保守的なイギリスで自分がゲイであることを強く打ち出し、そして大成功した最初のミュージシャンの一人としても一部で有名かもしれない。
基本的にダンスミュージックをベースとした曲を、もの悲しくソウルフルなファルセットで歌っている。彼の声は一度聞くと忘れられない。
デビュー曲の“Smalltown Boy”は、世界中の疎外感を持った10代に、セクシャリティや時代とは関係なく共感されていく音楽だと思う。
学校、友人、家庭のどこにも居場所がない少年が生まれた町を出て行く映像は、ゲイではない自分にとっても切実さを感じさせるものだった。
Smalltown Boy
コミュナーズの“There's More To Love (Than Boy Meets Girl)”は、タイトルからして明らかにゲイのための歌なのだが、映像では性別不明な男女が楽しそうに踊っている。攻撃的にならないこういう感じは、とても良いと思う。
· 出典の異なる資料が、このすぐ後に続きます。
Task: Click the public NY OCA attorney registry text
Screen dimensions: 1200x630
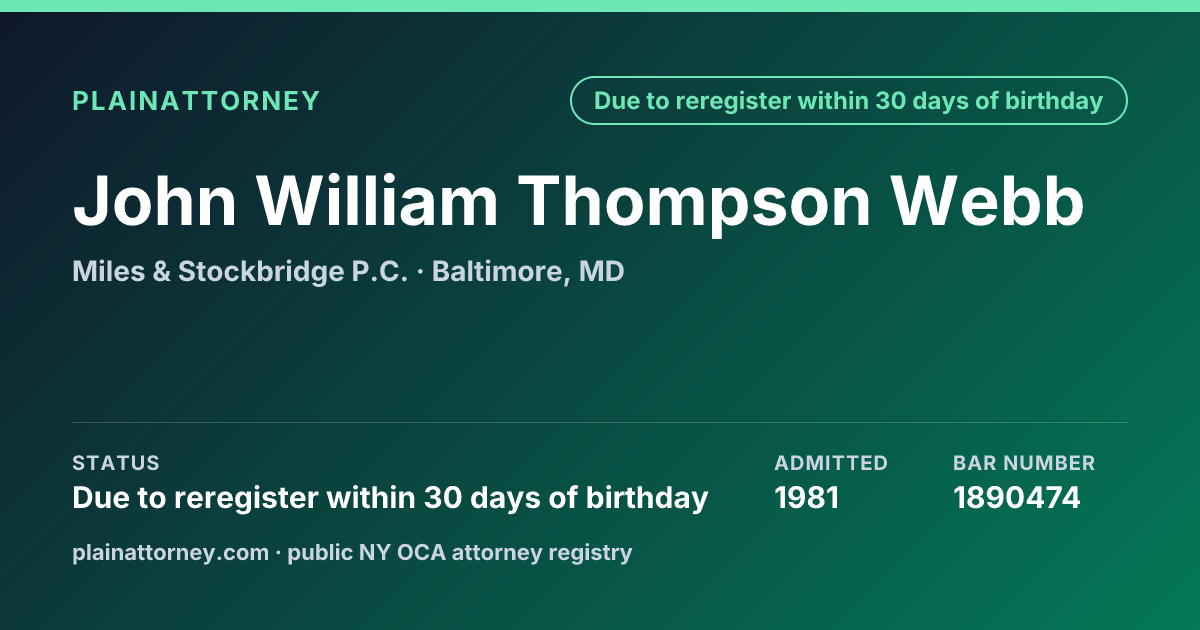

映像込みで、この曲が一番好きかもしれない。どこか美しい夢のようだ。
There's More To Love (Than Boy Meets Girl)
見るからに気弱な少年のようなジミーは、一方で社会と戦う姿勢を強く持ち続けていた。
コミュナーズというグループの名前には、「フランス革命のパリコミューン支持者たち」という意味もあるのだろう。ロゴは2人の男性の顔が赤い星の中に描かれていて、2枚目のアルバムタイトルは「Red」だった。
常に社会と戦う姿勢を持ちながら、一方でセクシャルマイノリティには限らない、社会的に弱い立場にある人たちに対する優しい眼差しを失わないことが、ジミーの音楽の特徴でもあると思う。
Tomorrow
そういう人が残酷な音楽シーンで生き残れるとは思っていなかったが、1989年に初のソロアルバムを出してから、インターバルは置きつつも音楽活動をずっと続けている。
1995年の「Dare To Love」に入っている、“by your side”は、とても彼らしい曲だと思う。
by your side
今回の文章を書くために、ジミー・ソマーヴィルをyoutubeで聞いていたら、ピアノだけをバックにして“Smalltown Boy”を歌う、2014年の映像が出てきた。
スローテンポの曲を続けるのもどうかと思ったのだが、感慨深くなったのでつけておこうか。
かつてひ弱で自信がなさそうな少年だったジミーが、いまはヒゲの中年オヤジになって自信と確信を持って同じ曲を歌っている。
世界中の子供時代に疎外感を持っていた中年に、時代とは関係なく共感されていく音楽だと思う。